Несвязное
- №6, июнь
- Александр Володин
Александр Володин |
А кто эти?
Неполноценные писатели, временно известные публицисты, вдруг ненадолго вспыхнувшие недостоверной талантливостью? Неэрудированные, не по возрасту возбудимые, быстро устающие, а то и пьющие. Они просто не до конца смяты временем и успели осветить вокруг себя лишь небольшое пространство.
Достоевский сказал...
Все говорят, что Достоевский сказал: "Красота спасет мир". Я думал, это он -- в исступлении, в горячке. Но однажды я понял, что -- нет.
В полевом госпитале под Ржевом молодая женщина хирург удаляла мне осколок из легкого. Но для общей анестезии чего-то почему-то не было. И молодая женщина, почти смущаясь, сказала: "Вы кричите, стоните -- это ничего, но вам будет легче". И, однако, я ни разу не закричал, не застонал. Когда мука кончилась, она сказала: "Ну, вы феномен, даже не стонали!" А я кое-как пролепетал: "А я смотрел на ваши руки". У нее рукава халатика были закатаны до локтей. Ну, а дальше резиновые перчатки. Но -- руки ее! Прекрасные, белые руки ее!..
Правда, она была, наверное, начинающая, и осколок все же остался. Я теперь вижу его на экране рентгена. Мы с ним подружились. И вот я понимаю Достоевского. "Красота спасет мир!" Но потом, нескоро, нескоро... Может быть, никогда.
...Которые жили плохо
Написал киносценарий о человеке, который жил плохо. Как я жил тогда.
Этот сценарий понравился очень хорошему режиссеру Ролану Быкову, который тогда как раз тоже жил плохо и поэтому именно об этом и хотел снять фильм.
Но оказалось, что для Госкино такой фильм -- о человеке, который жил плохо, -- не нужен. А нужен фильм о человеке, который жил хорошо.
Чтобы переделать фильм таким образом, Быков, который тогда снимал картину в Ялте, попросил как можно скорей вылететь к нему.
И я вылетел.
У этого человека необыкновенно яркая фантазия. И он рассказал мне, что надо переделать сценарий, чтобы он был о том же самом и стал даже лучше, чем прежде. Я тоже заволновался возможностью переделать сценарий так, чтобы он устроил Госкино и все-таки оставался о том же самом.
Прежде чем сесть за работу, я решил зайти в парк. Все-таки Ялта. Спустился по шоссе, дошел до Дома творчества "Актер", где я был много лет назад. До сетчатой изгороди, за которой внизу были корпуса для отдыхающих, а еще ниже -- море. Некогда я провел здесь двадцать четыре дня весной, в мае. Некогда я прошел с чемоданом в эти ворота, спустился по витой дорожке и остановился. Белое, сладкое, душное кружилось над моей головой. Это были глицинии. Внизу что-то слабо гремело. Это было море. Я был посередине всего этого -- не стоял, а висел, плыл посередине всего этого. Счастье еще не началось. Было предчувствие счастья, предупреждение о том, что с этого мгновения начинается совсем иная жизнь.

**ВАША ЗАДАЧА**
Перепечатайте без изменений отрывок из текста выше. Начните с места, где стоят слова «Неполноценные писатели, временно», и остановитесь после слов «лишь небольшое пространство.».

**ЗАПИСИ**
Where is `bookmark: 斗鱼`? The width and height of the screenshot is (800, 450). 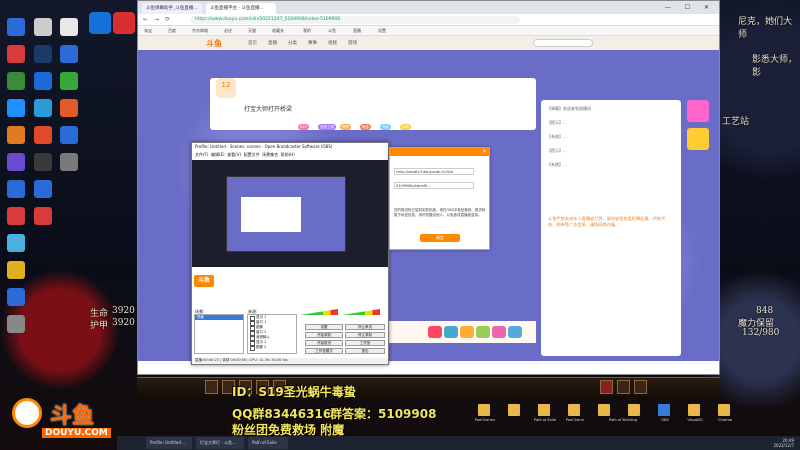 bookmark: 斗鱼 is located at coordinates (332, 31).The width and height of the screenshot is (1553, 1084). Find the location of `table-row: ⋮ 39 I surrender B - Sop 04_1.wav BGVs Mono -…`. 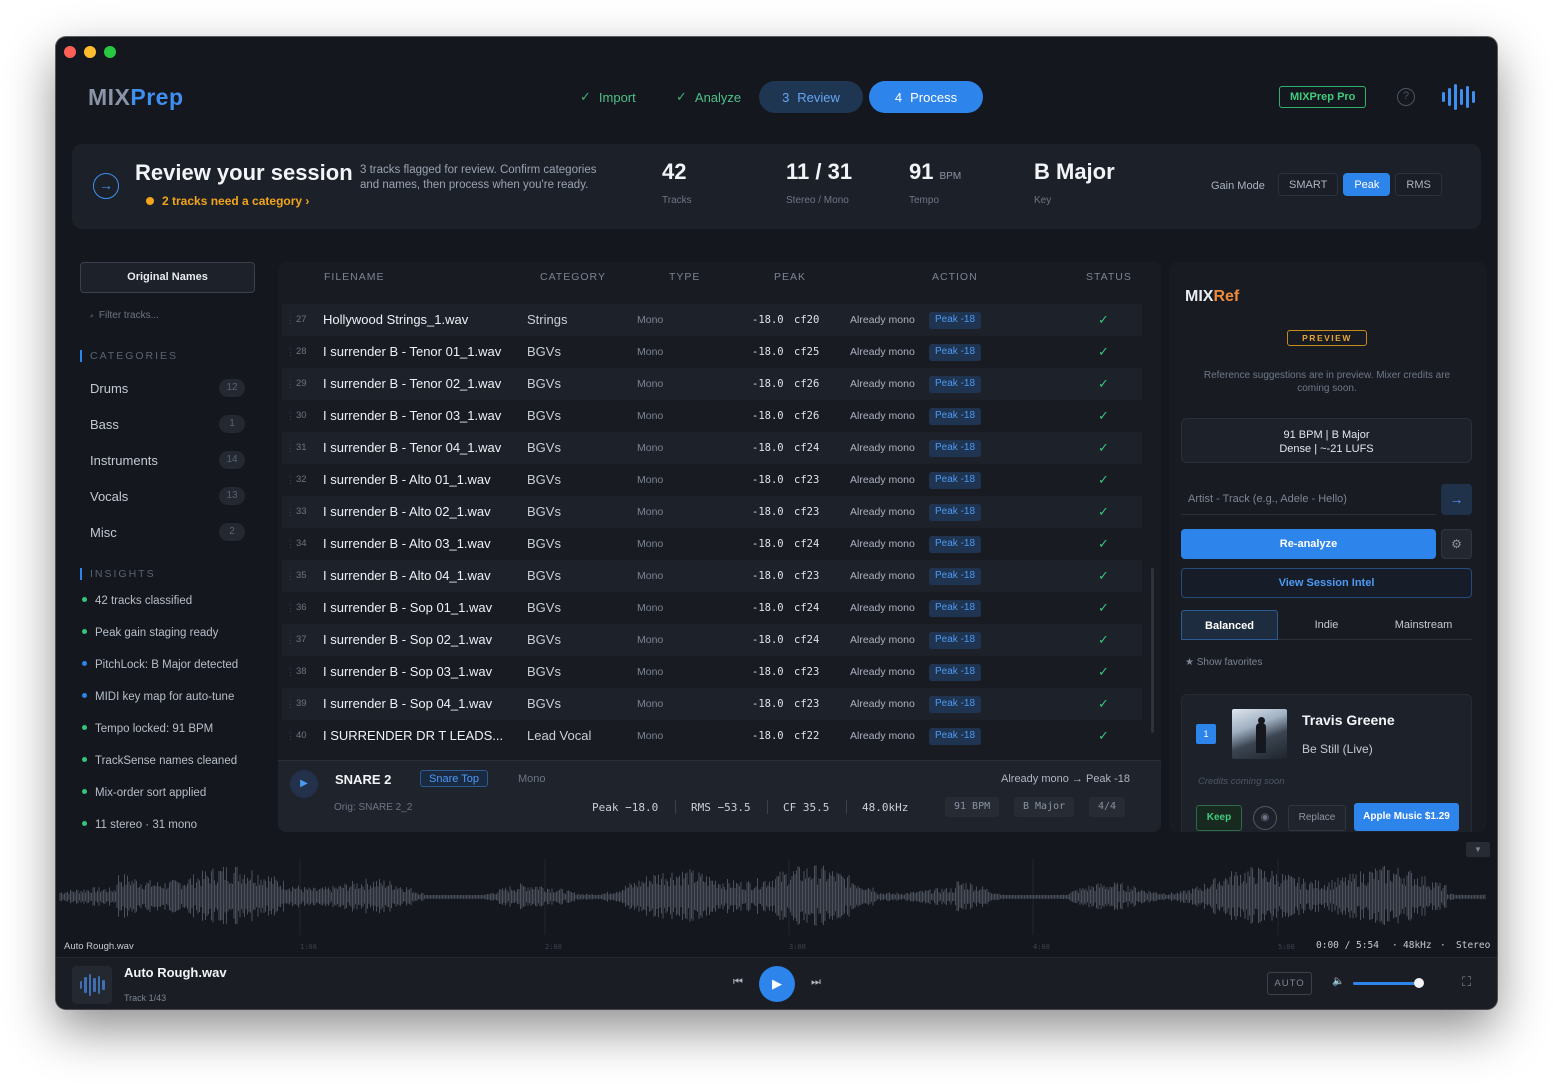

table-row: ⋮ 39 I surrender B - Sop 04_1.wav BGVs Mono -… is located at coordinates (712, 704).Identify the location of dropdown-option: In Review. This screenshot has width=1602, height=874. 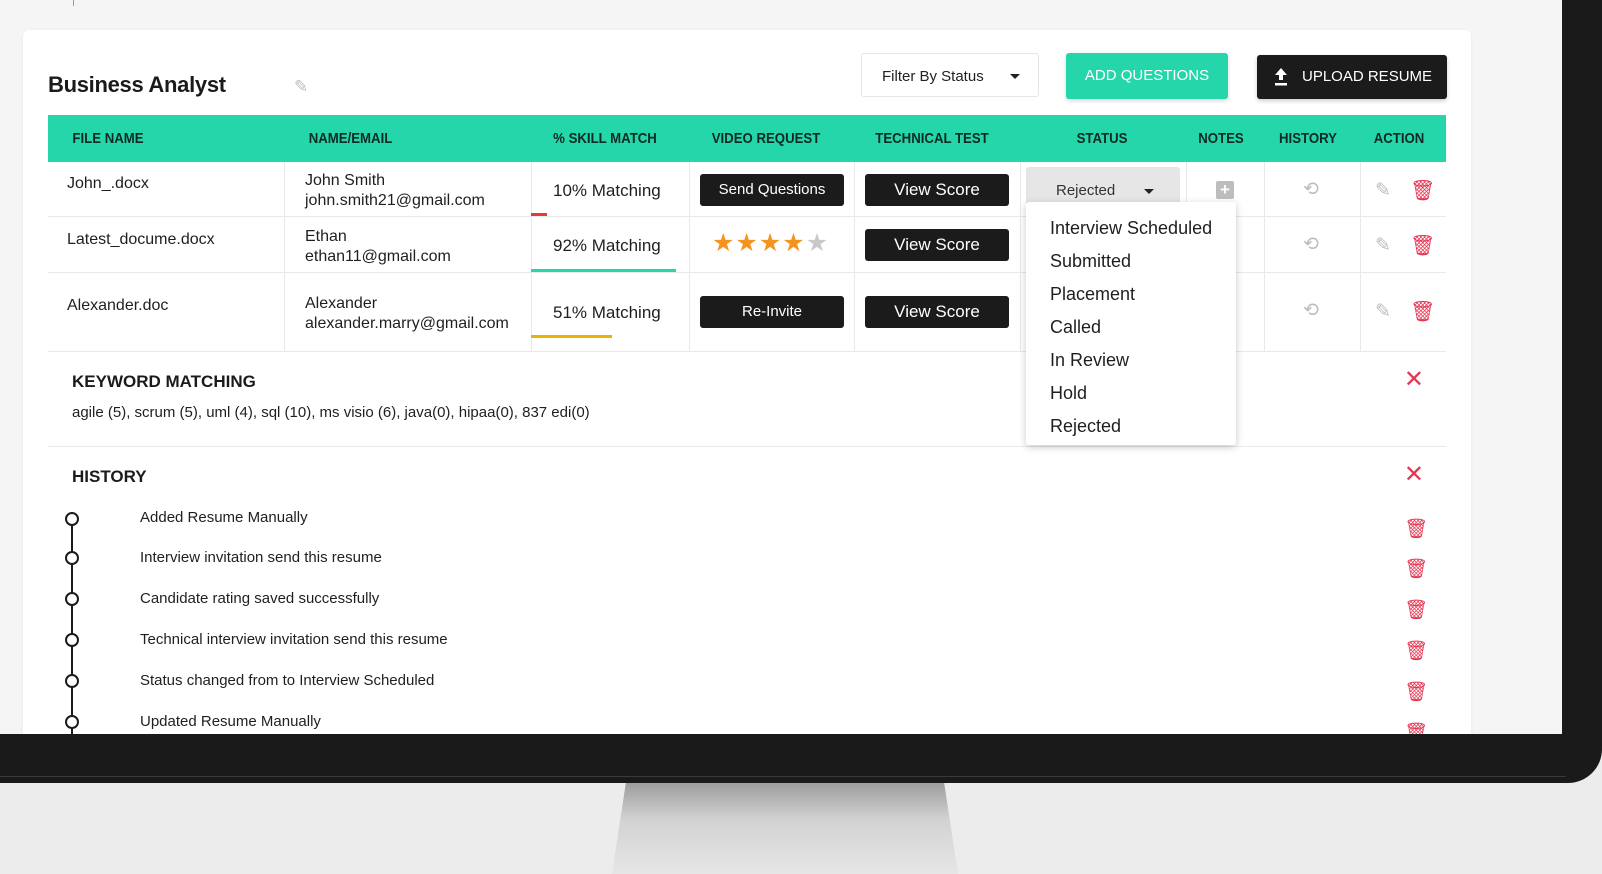
(1131, 360).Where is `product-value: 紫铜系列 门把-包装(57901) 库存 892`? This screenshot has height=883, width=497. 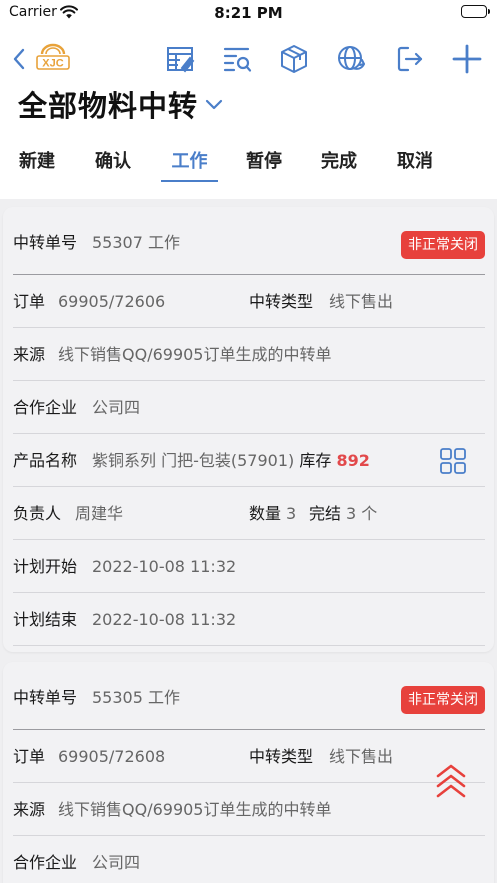 product-value: 紫铜系列 门把-包装(57901) 库存 892 is located at coordinates (231, 460).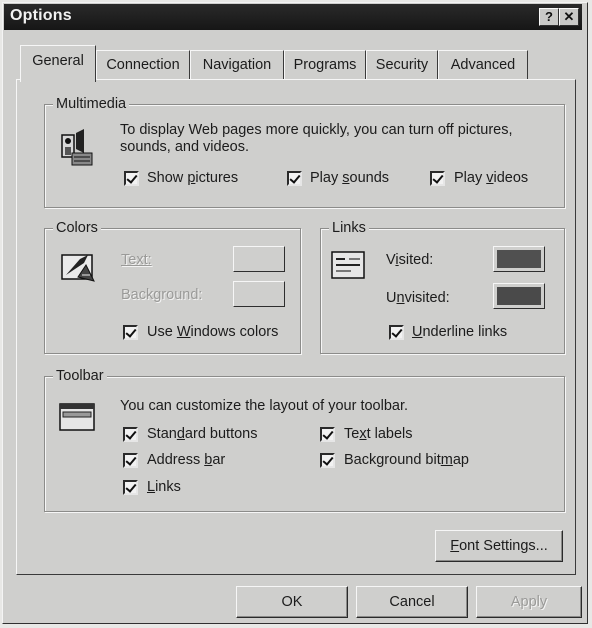 The width and height of the screenshot is (592, 628). What do you see at coordinates (180, 434) in the screenshot?
I see `accel-key: d` at bounding box center [180, 434].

**ОТВЕТ К УПРАЖНЕНИЮ**
Неполноценные писатели, временно известные публицисты, вдруг ненадолго вспыхнувшие недостоверной талантливостью? Неэрудированные, не по возрасту возбудимые, быстро устающие, а то и пьющие. Они просто не до конца смяты временем и успели осветить вокруг себя лишь небольшое пространство.